I understand the "sudden death" implications of reusing a nonce with ChaCha20-poly1305, but I believe this rule doesn't apply if you are transmitting exactly the same packet.
I'm putting together a small radio protocol where packets can be lost and if an ack isn't received the packet is re-transmitted. In this instance the nonce is reused, but I can't see that an attacker has any more useful information than the initial packet. I would presume that the key is still safe. Is this correct or have I missed something obvious?
EDIT:
It is a custom protocol, based on a resource requirement that prevents going with something like 6LoWPAN.
I was not going to use random nonces, but rather sequential nonces, with the top 32 bits of the 96 bit nonce set to the 32 bit node address that the packet comes from. The problem with this is reliably storing the nonce in flash with limited erase / write cycles. Although I have seen implementations save blocks of nonces, rather than every use.
I can gather entropy from concatenating the lowest bit of multiple reads of the signal strength from the radio, but I would guess that sequential nonces are safer to use, if I can guarantee they are sequential.

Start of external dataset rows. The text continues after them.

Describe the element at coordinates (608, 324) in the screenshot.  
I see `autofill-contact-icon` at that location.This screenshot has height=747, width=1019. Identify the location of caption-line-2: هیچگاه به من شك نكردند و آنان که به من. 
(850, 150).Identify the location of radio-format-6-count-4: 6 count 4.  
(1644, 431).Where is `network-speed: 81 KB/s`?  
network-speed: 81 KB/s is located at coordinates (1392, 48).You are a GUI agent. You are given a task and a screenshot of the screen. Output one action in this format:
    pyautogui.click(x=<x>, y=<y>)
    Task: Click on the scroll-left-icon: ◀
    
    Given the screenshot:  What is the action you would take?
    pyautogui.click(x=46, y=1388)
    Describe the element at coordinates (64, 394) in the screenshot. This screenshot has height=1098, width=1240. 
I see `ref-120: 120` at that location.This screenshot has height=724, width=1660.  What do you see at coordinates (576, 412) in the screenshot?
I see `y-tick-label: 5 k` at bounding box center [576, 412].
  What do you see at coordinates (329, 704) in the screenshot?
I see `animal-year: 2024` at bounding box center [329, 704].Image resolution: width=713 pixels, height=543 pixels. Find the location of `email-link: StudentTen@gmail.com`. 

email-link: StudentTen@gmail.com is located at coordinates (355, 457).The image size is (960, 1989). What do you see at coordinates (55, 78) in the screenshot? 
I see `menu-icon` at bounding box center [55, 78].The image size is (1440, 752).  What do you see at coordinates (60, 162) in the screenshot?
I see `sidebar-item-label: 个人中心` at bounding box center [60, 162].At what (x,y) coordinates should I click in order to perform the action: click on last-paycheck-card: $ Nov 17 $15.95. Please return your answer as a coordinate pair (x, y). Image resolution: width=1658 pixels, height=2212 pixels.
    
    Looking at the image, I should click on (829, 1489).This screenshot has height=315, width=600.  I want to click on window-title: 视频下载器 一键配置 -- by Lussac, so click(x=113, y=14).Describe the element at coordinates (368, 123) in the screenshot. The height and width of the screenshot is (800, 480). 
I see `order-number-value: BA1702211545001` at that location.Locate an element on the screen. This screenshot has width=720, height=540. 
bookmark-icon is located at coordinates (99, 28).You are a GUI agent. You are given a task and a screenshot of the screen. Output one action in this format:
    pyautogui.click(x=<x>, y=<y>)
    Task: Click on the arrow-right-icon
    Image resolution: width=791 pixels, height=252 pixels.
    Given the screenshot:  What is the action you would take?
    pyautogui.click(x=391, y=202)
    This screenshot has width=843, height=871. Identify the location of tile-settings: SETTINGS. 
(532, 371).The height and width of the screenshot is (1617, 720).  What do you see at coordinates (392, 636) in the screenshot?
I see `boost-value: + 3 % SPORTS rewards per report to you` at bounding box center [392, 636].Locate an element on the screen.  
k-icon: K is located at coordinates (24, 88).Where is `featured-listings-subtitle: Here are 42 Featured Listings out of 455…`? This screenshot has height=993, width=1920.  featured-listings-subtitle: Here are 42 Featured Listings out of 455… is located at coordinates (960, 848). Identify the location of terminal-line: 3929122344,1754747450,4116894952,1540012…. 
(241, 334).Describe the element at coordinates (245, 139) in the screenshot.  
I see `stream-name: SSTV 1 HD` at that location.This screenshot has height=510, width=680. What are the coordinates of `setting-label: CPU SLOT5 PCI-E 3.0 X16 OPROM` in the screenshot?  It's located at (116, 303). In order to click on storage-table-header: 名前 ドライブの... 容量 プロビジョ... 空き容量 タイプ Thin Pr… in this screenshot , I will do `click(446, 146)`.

I was thinking of using a network registration method where the node, on power up, would have a preshared RX encryption key, but no TX encryption key. The node would ask for network registration where a master node (server) would send a new TX key encrypted and authenticated. If correctly received the new node would use the new TX key and the nonce would start again from 0. This would get around the problem of storing the nonce at the expense of a slight delay in network registration. This network is only designed to be local to a single site, all nodes within reception of each other.